(ASSIGNMENT)
Please set down the entries below once more, exactly.

Stored items from a collection:
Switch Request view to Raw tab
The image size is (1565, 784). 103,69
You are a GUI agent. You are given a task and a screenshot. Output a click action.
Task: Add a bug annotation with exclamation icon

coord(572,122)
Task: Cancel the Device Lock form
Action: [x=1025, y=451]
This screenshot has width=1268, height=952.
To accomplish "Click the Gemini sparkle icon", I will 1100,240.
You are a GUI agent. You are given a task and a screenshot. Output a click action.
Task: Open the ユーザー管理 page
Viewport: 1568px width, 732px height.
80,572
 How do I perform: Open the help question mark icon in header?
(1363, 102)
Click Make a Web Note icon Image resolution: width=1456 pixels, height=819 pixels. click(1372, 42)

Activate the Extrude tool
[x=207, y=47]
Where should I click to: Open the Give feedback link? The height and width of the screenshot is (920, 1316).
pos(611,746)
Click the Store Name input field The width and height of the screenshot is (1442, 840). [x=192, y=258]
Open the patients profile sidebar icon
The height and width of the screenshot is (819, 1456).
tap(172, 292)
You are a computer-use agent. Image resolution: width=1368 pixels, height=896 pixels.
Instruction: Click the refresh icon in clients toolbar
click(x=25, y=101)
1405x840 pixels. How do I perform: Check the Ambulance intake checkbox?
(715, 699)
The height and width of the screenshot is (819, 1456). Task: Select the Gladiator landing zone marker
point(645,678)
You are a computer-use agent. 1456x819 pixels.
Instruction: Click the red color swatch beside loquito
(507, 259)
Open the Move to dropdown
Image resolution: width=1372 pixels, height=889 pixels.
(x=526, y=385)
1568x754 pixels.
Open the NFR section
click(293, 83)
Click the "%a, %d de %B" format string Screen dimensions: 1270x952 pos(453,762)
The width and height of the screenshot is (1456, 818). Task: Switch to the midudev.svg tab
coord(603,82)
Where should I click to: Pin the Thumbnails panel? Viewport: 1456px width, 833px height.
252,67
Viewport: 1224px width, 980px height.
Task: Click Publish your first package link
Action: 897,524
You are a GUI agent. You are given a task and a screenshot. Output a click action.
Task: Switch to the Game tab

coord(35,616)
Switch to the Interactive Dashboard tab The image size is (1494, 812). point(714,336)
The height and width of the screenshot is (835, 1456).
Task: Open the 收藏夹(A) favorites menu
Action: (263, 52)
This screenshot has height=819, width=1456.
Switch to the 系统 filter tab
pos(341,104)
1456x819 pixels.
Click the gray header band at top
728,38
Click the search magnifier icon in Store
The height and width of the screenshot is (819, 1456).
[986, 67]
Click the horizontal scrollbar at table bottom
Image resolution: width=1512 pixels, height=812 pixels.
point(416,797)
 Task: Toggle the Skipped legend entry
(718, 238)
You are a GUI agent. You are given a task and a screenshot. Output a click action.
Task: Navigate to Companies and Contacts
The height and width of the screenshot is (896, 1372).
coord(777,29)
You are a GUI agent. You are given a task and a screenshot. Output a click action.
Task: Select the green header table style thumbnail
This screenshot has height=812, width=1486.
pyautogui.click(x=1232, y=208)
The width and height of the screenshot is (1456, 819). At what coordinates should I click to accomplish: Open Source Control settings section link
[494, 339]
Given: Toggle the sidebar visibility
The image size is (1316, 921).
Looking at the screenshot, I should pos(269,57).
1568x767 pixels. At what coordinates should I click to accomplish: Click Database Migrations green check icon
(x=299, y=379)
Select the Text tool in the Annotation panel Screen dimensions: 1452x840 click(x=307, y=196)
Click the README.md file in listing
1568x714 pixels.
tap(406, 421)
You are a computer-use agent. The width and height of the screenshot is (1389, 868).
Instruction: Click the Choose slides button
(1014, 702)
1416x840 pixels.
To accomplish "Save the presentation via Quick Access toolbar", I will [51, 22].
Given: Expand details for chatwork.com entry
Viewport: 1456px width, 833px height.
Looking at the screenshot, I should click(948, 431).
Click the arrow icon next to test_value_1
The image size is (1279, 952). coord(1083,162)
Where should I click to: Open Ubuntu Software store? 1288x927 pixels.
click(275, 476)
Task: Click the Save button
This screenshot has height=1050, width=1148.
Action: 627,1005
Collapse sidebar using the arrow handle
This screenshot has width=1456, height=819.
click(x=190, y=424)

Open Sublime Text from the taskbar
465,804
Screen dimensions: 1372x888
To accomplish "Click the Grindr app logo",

(YOUR RESPONSE)
Switch Request view to Raw tab
The image size is (1565, 784). 103,69
You are a GUI agent. You are given a task and a screenshot. Output a click action.
Task: Add a bug annotation with exclamation icon

coord(572,122)
Task: Cancel the Device Lock form
Action: [x=1025, y=451]
This screenshot has width=1268, height=952.
To accomplish "Click the Gemini sparkle icon", I will 1100,240.
You are a GUI agent. You are given a task and a screenshot. Output a click action.
Task: Open the ユーザー管理 page
Viewport: 1568px width, 732px height.
80,572
 How do I perform: Open the help question mark icon in header?
(1363, 102)
Click Make a Web Note icon Image resolution: width=1456 pixels, height=819 pixels. click(1372, 42)

Activate the Extrude tool
[x=207, y=47]
Where should I click to: Open the Give feedback link? The height and width of the screenshot is (920, 1316).
pos(611,746)
Click the Store Name input field The width and height of the screenshot is (1442, 840). [x=192, y=258]
Open the patients profile sidebar icon
The height and width of the screenshot is (819, 1456).
tap(172, 292)
You are a computer-use agent. Image resolution: width=1368 pixels, height=896 pixels.
Instruction: Click the refresh icon in clients toolbar
click(x=25, y=101)
1405x840 pixels. How do I perform: Check the Ambulance intake checkbox?
(715, 699)
The height and width of the screenshot is (819, 1456). Task: Select the Gladiator landing zone marker
point(645,678)
You are a computer-use agent. 1456x819 pixels.
Instruction: Click the red color swatch beside loquito
(507, 259)
Open the Move to dropdown
Image resolution: width=1372 pixels, height=889 pixels.
(x=526, y=385)
1568x754 pixels.
Open the NFR section
click(293, 83)
Click the "%a, %d de %B" format string Screen dimensions: 1270x952 pos(453,762)
The width and height of the screenshot is (1456, 818). Task: Switch to the midudev.svg tab
coord(603,82)
Where should I click to: Pin the Thumbnails panel? Viewport: 1456px width, 833px height.
252,67
Viewport: 1224px width, 980px height.
Task: Click Publish your first package link
Action: 897,524
You are a GUI agent. You are given a task and a screenshot. Output a click action.
Task: Switch to the Game tab

coord(35,616)
Switch to the Interactive Dashboard tab The image size is (1494, 812). point(714,336)
The height and width of the screenshot is (835, 1456).
Task: Open the 收藏夹(A) favorites menu
Action: (263, 52)
This screenshot has height=819, width=1456.
Switch to the 系统 filter tab
pos(341,104)
1456x819 pixels.
Click the gray header band at top
728,38
Click the search magnifier icon in Store
The height and width of the screenshot is (819, 1456).
[986, 67]
Click the horizontal scrollbar at table bottom
Image resolution: width=1512 pixels, height=812 pixels.
point(416,797)
 Task: Toggle the Skipped legend entry
(718, 238)
You are a GUI agent. You are given a task and a screenshot. Output a click action.
Task: Navigate to Companies and Contacts
The height and width of the screenshot is (896, 1372).
coord(777,29)
You are a GUI agent. You are given a task and a screenshot. Output a click action.
Task: Select the green header table style thumbnail
This screenshot has height=812, width=1486.
pyautogui.click(x=1232, y=208)
The width and height of the screenshot is (1456, 819). At what coordinates should I click to accomplish: Open Source Control settings section link
[494, 339]
Given: Toggle the sidebar visibility
The image size is (1316, 921).
Looking at the screenshot, I should pos(269,57).
1568x767 pixels. At what coordinates should I click to accomplish: Click Database Migrations green check icon
(x=299, y=379)
Select the Text tool in the Annotation panel Screen dimensions: 1452x840 click(x=307, y=196)
Click the README.md file in listing
1568x714 pixels.
tap(406, 421)
You are a computer-use agent. The width and height of the screenshot is (1389, 868).
Instruction: Click the Choose slides button
(1014, 702)
1416x840 pixels.
To accomplish "Save the presentation via Quick Access toolbar", I will [51, 22].
Given: Expand details for chatwork.com entry
Viewport: 1456px width, 833px height.
Looking at the screenshot, I should click(948, 431).
Click the arrow icon next to test_value_1
The image size is (1279, 952). coord(1083,162)
Where should I click to: Open Ubuntu Software store? 1288x927 pixels.
click(275, 476)
Task: Click the Save button
This screenshot has height=1050, width=1148.
Action: 627,1005
Collapse sidebar using the arrow handle
This screenshot has width=1456, height=819.
click(x=190, y=424)

Open Sublime Text from the taskbar
465,804
Screen dimensions: 1372x888
To accomplish "Click the Grindr app logo",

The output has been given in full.